Ci viene spontaneo, allora, ripensare ai primi momenti della nostra esperienza cristiana, quando abbiamo conosciuto il Signore e quella profonda trasformazione del comportamento e dei pensieri che noi chiamiamo conversione.

Purtroppo non chiunque conosce Dio poi vivrà una relazione con Lui. Il Diavolo conosce Dio ma non ne ha alcun timore.
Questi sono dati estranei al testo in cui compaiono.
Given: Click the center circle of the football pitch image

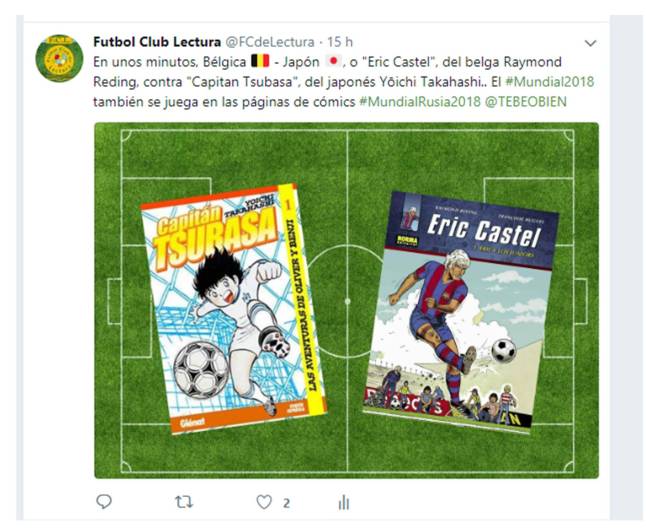Looking at the screenshot, I should (x=347, y=301).

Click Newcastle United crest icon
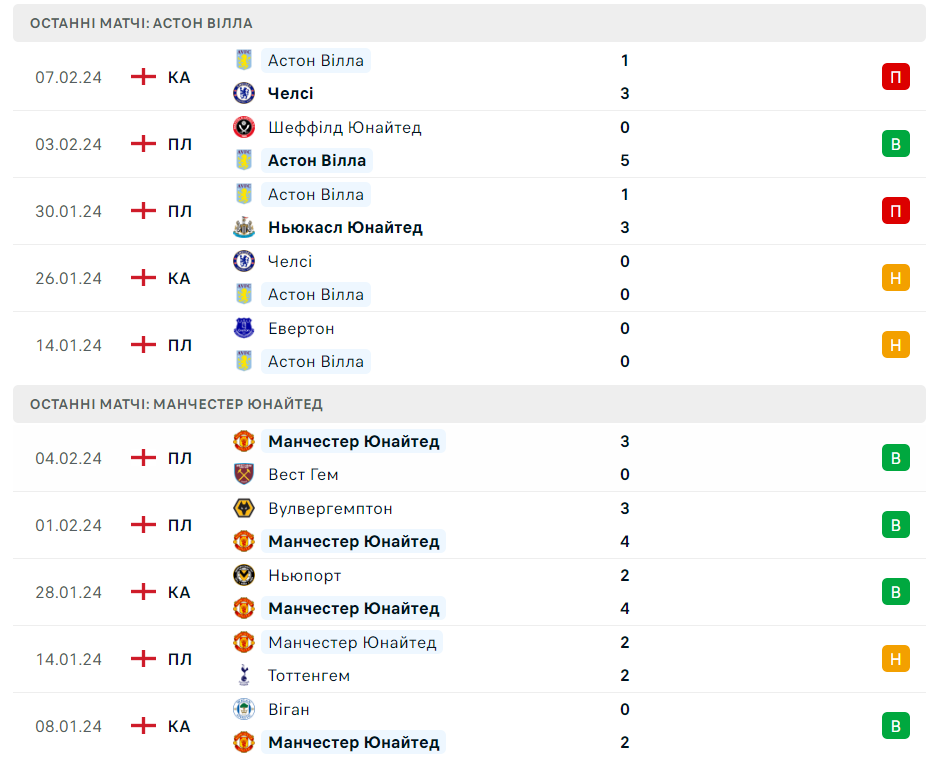244,227
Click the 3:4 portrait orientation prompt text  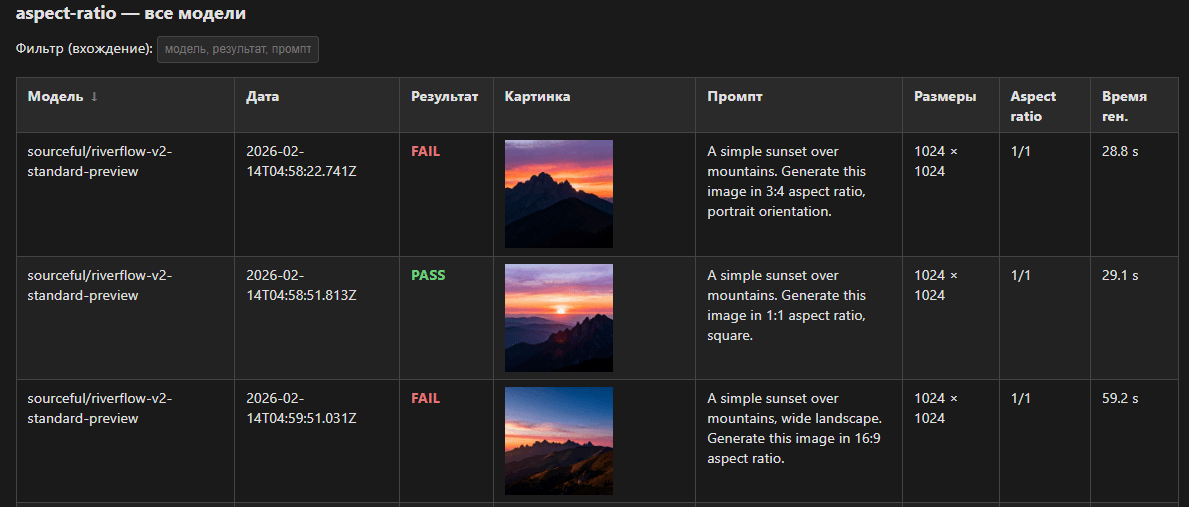coord(786,182)
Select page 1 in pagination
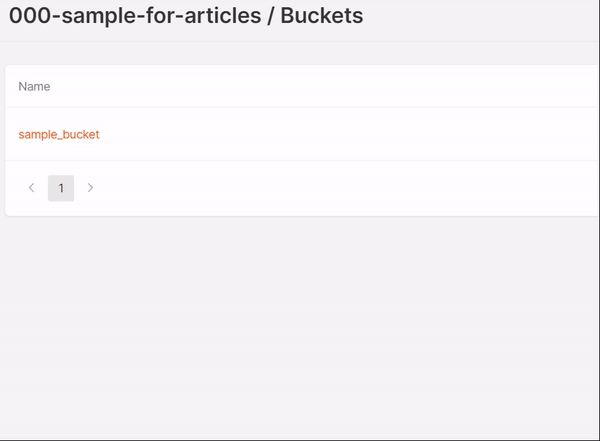Image resolution: width=600 pixels, height=441 pixels. 61,188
Così alcuni possono gustare un po' i doni del cielo, sentirne sapore ed odore ma senza nutrirsene veramente.

Vediamo allora di dare un'occhiata ai passi del Nuovo Testamento che usano il termine "cristiano" per designare i credenti del primo secolo della nostra era, per cercare così di scoprire quali siano le caratteristiche di un vero cristiano.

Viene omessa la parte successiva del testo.